Secondly, the potential of using consumer-grade cameras and close-range photogrammetry procedures to quantify soil microtopography at plot-scale level (≤ 1 m2) were assessed using simulated soil surface. The surfaces’ digital elevation model (DEM) was generated using the photogrammetry system (PHM) involving a consumer-grade camera, and pin-microrelief meter (PM).
The DEM generated using the PHM was assessed for accuracy, roughness indices, depression area percentage, depression storage capacity, and micro-rills delineation in comparison with the PM. A consumer-grade camera and close-range photogrammetry had high potential to quantify the soil microtopography. The method was also assessed to quantify the soil microtopography changes during rainfall. A reference surface rectification method was developed to detect and eliminate the DEM errors prior to interpolation. The second was the parametric statistical method, which was used to detect and rectify the DEM errors after interpolation. The automated digital photogrammetric system with the rectification methods accurately generated three dimensional visions of the soil microtopography during rainfall.

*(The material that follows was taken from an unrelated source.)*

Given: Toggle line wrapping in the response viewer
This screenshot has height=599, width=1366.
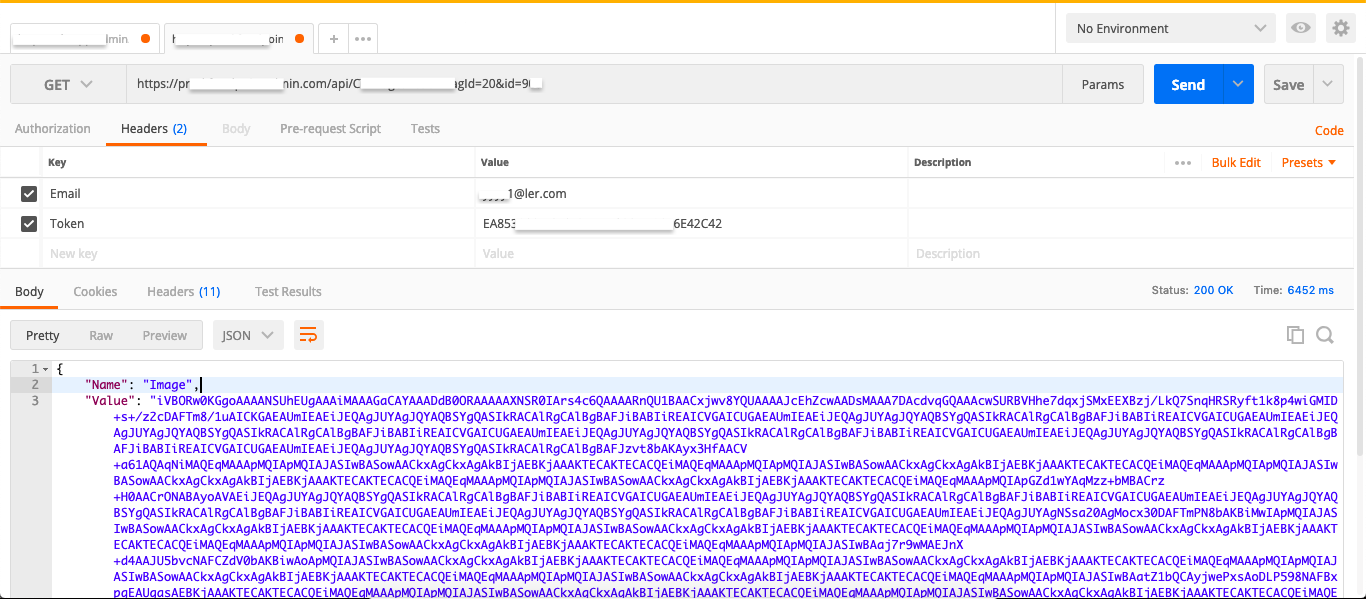Looking at the screenshot, I should [308, 335].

Thirdly, two modeling approaches, empirical and physically-based, were assessed to evaluate the capability of each approach to estimate the sediment yield under hillslope condition. The empirical models tested in this study used a combination of factors, which influence the sediment yield, rainfall intensity, slope and runoff. The physically-based model used the kinematic wave method to estimate runoff and the sediment mass balance equation to estimate the sediment yield. A comparison between the empirical models and the physically-based model showed that the physically-based model, which uses soil bulk density and hydraulic conductivity, estimates the sediment yield and runoff effectively.